Collected data entries

_ _ _ _

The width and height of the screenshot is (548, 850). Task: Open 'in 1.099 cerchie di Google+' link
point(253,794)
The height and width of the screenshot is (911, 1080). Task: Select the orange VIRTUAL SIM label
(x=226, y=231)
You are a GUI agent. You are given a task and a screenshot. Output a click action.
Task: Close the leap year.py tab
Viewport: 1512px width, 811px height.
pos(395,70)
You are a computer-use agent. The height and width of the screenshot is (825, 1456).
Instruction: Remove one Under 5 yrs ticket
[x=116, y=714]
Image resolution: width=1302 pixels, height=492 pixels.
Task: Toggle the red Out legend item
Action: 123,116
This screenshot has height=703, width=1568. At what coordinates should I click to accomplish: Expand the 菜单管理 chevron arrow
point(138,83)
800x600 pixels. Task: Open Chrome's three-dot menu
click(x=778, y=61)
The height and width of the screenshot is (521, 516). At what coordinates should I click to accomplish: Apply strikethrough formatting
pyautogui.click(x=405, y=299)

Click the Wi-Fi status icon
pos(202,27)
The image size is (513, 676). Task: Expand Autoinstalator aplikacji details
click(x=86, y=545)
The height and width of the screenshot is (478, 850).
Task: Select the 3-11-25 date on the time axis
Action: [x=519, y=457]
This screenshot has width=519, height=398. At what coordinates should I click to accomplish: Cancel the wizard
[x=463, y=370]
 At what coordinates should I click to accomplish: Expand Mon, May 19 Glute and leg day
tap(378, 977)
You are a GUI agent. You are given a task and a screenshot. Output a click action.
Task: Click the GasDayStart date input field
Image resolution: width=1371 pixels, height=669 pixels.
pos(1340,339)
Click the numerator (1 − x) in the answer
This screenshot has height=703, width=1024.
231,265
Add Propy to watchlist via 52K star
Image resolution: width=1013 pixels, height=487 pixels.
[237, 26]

_ _ _ _

YOUR OBJECTIVE: The records above need to be written out once more, exactly.

RESPONSE TO THE TASK:
The width and height of the screenshot is (548, 850). Task: Open 'in 1.099 cerchie di Google+' link
point(253,794)
The height and width of the screenshot is (911, 1080). Task: Select the orange VIRTUAL SIM label
(x=226, y=231)
You are a GUI agent. You are given a task and a screenshot. Output a click action.
Task: Close the leap year.py tab
Viewport: 1512px width, 811px height.
pos(395,70)
You are a computer-use agent. The height and width of the screenshot is (825, 1456).
Instruction: Remove one Under 5 yrs ticket
[x=116, y=714]
Image resolution: width=1302 pixels, height=492 pixels.
Task: Toggle the red Out legend item
Action: 123,116
This screenshot has height=703, width=1568. At what coordinates should I click to accomplish: Expand the 菜单管理 chevron arrow
point(138,83)
800x600 pixels. Task: Open Chrome's three-dot menu
click(x=778, y=61)
The height and width of the screenshot is (521, 516). At what coordinates should I click to accomplish: Apply strikethrough formatting
pyautogui.click(x=405, y=299)

Click the Wi-Fi status icon
pos(202,27)
The image size is (513, 676). Task: Expand Autoinstalator aplikacji details
click(x=86, y=545)
The height and width of the screenshot is (478, 850).
Task: Select the 3-11-25 date on the time axis
Action: [x=519, y=457]
This screenshot has width=519, height=398. At what coordinates should I click to accomplish: Cancel the wizard
[x=463, y=370]
 At what coordinates should I click to accomplish: Expand Mon, May 19 Glute and leg day
tap(378, 977)
You are a GUI agent. You are given a task and a screenshot. Output a click action.
Task: Click the GasDayStart date input field
Image resolution: width=1371 pixels, height=669 pixels.
pos(1340,339)
Click the numerator (1 − x) in the answer
This screenshot has height=703, width=1024.
231,265
Add Propy to watchlist via 52K star
Image resolution: width=1013 pixels, height=487 pixels.
[237, 26]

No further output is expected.